The G7 meeting of finance ministers is on, and Chairman Greenspan weighs in early with his view on U.S. trade imbalances and the value of the dollar. From BBC News:

Federal Reserve chairman Alan Greenspan says the US is on track to stabilise and even reduce its trade deficit.

He highlighted the US government's growing willingness to curb spending and a rise in US household savings as factors which will help reduce it...

"The voice of fiscal restraint, barely audible a year ago, has at least partially regained volume," he said in a keynote speech.

Furthermore:

Mr Greenspan went on to reiterate what he has said so often; that the "US current account deficit cannot widen forever".

"Fortunately, the increased flexibility of the American economy will likely facilitate any adjustment without significant consequences to aggregate economic activity."

The risks, according to Mr.

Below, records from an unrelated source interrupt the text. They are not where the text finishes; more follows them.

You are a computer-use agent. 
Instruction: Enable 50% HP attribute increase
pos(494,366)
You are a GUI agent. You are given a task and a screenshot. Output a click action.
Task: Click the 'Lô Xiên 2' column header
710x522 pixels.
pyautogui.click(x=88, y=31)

Greenspan's comments, are in the inflation outlook.  From the TimesOnline (UK):

But he also sounded a warning over the possibility of US inflation, triggered by a further fall in the dollar, which could force the Fed to raise interest rates more sharply...

He said foreign businesses may become less willing to cut export prices to offset higher exchange rates. If overseas exporters raised prices, higher US inflation could result. “We may be approaching a point, if we are not already there, at which exporters to the US . . . would no longer choose to absorb a further reduction in profit margins,” he said.

There you have it.

UPDATE: Brad Setser (here) and Nouriel Roubini (here) are not thrilled.